REQUIREMENTS:
Can you rewrite the listing from the line with "Where should I click to: Open" to the line with "click(x=823, y=51)", putting "letter" in place of "envelope" and changing nothing else?

RECORD EXTRACTS:

··········

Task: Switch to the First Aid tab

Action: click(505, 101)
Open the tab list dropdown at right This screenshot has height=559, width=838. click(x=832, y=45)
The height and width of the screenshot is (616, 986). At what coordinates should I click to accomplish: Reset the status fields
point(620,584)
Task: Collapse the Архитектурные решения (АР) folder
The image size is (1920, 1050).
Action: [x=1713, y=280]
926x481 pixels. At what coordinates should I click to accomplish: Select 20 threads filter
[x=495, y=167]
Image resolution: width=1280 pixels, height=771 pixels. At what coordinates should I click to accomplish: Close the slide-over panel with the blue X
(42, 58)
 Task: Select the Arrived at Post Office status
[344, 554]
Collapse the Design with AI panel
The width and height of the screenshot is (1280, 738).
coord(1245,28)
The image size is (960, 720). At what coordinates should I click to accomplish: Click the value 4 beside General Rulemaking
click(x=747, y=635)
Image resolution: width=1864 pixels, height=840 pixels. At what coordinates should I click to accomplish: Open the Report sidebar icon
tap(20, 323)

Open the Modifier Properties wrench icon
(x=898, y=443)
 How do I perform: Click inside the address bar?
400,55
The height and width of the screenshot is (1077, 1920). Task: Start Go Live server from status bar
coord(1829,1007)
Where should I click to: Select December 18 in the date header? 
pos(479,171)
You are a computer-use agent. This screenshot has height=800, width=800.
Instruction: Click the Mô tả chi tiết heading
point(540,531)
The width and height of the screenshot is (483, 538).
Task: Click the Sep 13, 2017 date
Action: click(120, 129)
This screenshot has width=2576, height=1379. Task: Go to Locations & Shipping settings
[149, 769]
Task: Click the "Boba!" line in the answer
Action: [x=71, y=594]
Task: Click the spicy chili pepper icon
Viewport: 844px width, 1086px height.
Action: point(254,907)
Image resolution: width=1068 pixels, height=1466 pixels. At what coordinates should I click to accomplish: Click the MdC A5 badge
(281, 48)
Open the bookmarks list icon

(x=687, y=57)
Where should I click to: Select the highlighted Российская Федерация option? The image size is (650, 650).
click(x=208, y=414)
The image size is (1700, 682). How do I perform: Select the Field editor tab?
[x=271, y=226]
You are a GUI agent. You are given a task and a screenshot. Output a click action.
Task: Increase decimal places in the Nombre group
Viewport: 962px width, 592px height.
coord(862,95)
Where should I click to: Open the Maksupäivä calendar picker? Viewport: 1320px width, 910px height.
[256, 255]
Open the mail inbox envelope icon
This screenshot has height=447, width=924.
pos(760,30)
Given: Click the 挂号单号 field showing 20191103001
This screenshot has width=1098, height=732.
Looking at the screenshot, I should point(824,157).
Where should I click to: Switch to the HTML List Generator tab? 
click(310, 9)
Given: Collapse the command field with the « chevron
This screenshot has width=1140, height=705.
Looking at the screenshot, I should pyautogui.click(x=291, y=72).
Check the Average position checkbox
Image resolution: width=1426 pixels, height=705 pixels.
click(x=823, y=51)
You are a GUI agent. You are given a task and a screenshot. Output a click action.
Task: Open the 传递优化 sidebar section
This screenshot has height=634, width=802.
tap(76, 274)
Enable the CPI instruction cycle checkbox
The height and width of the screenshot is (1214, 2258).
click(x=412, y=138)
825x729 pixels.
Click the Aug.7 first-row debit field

··········

SOLUTION TO THIS EXERCISE:
Where should I click to: Open the Maksupäivä calendar picker? Viewport: 1320px width, 910px height.
[256, 255]
Open the mail inbox letter icon
This screenshot has height=447, width=924.
pos(760,30)
Given: Click the 挂号单号 field showing 20191103001
This screenshot has width=1098, height=732.
Looking at the screenshot, I should point(824,157).
Where should I click to: Switch to the HTML List Generator tab? 
click(310, 9)
Given: Collapse the command field with the « chevron
This screenshot has width=1140, height=705.
Looking at the screenshot, I should pyautogui.click(x=291, y=72).
Check the Average position checkbox
Image resolution: width=1426 pixels, height=705 pixels.
click(x=823, y=51)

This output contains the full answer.